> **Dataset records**
begin

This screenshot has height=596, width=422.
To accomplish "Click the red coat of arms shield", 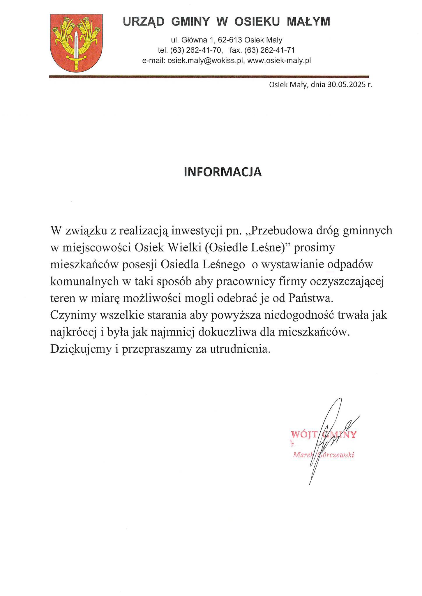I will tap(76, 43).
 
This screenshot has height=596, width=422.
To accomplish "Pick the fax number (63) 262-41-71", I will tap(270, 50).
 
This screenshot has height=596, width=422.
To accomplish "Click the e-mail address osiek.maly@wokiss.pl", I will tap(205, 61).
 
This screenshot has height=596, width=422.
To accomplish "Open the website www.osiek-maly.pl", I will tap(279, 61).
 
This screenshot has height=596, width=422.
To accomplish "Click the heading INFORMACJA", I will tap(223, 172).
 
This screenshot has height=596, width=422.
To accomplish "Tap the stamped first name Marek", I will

end

List every line of the material above that contains the string "osiek".

To accomplish "Click the e-mail address osiek.maly@wokiss.pl", I will tap(205, 61).
To accomplish "Open the website www.osiek-maly.pl", I will tap(279, 61).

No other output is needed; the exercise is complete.